According to a COVID Response Tracking Study conducted in late May by researchers at the University of Chicago, people in the United States are more unhappy today than they've been in 50 years.
"The COVID crisis is making us all worried and feel uncertain. We don't know when we're going to come out of it. A lot of people are hurting financially, a lot of health concerns," said UT Professor Dr. Kristin Neff.
People also may be feeling extreme loneliness from being at home, which Neff said is something that started before the coronavirus pandemic.
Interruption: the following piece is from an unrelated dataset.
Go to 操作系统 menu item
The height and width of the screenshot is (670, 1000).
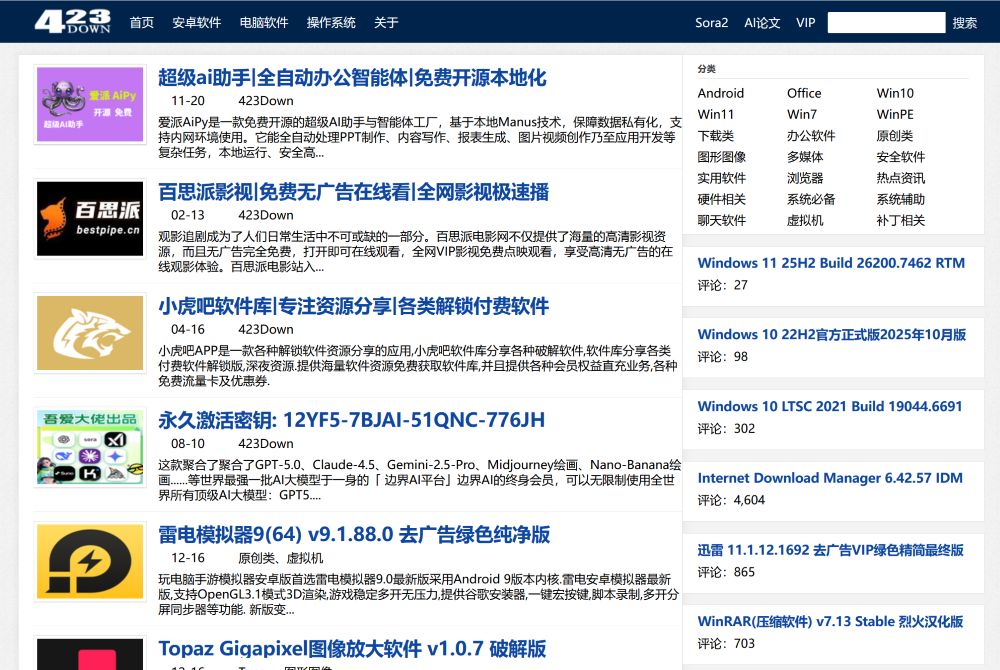click(x=331, y=22)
"You had a loneliness epidemic to start with, and then you throw a shutdown on top of that, and it just really exacerbates it," she said.
The good news is there are scientific-based ways to increase happiness, starting with something that Neff has written multiple books on – self-compassion.
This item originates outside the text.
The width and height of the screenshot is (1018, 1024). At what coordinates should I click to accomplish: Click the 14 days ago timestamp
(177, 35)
Self-compassion looks at our hardships head-on. It doesn't sweep them under the rug, but it also is different from a pity party.
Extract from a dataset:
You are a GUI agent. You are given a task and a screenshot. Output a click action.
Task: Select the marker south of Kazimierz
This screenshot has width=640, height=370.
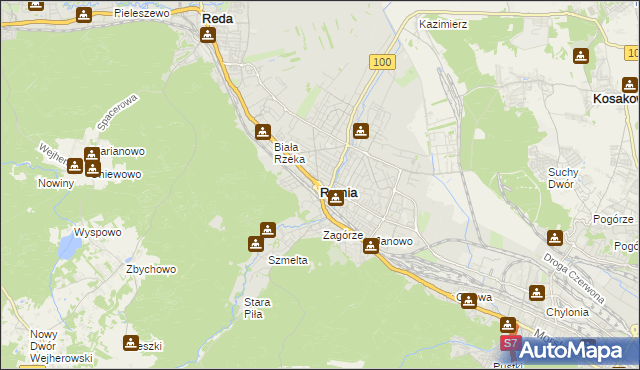pos(581,56)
"Self-compassion allows us to feel connected in our suffering, and then we're kind to ourselves because it's so hard," said Neff.
Research shows that the more self-compassionate you are, the happier you are. There are three components to self-compassion – awareness, mindfulness of what's hurting us in the moment and kindness.
Sometimes self-compassion looks like treating yourself with kindness with the words you say to yourself. Sometimes it means accepting ourselves. Sometimes it means making a change with encouragement. Sometimes it means taking part in self-care activities.
One simple practice for self-compassion is using touch. Put your hands on your heart or give yourself a hug.
"As human beings, we evolved for touch to be a really important signal of care. Touch reduces cortisol. It increases heart rate variability," said Neff.
Another way to work on self-compassion is by writing yourself a supportive letter as if you are writing to a friend.
"One study showed if you write a self-compassionate letter to yourself for seven days, it decreases depression for three months and increases happiness for six months – has a long-term effect," said Neff.
Another way to increase happiness is by savoring. Once you notice something that's pleasant you actually linger with it.
An easy practice is to go outside and just notice what's beautiful or attractive to you and really see it, really take it in. Instead of just going for a walk, really stop to look at the flowers. tree bark or clouds. According to Neff, there is empirical research to show doing this for 20 minutes each day has an incredible impact on happiness.
"While you're doing that, first of all, you're not thinking about all your problems. You're really appreciating what's beautiful," said Neff.
Finally, practice gratitude. Neff said when you go to bed at night, counting on your fingers 10 things you're grateful for can I have a radical change in your perception and it can increase happiness.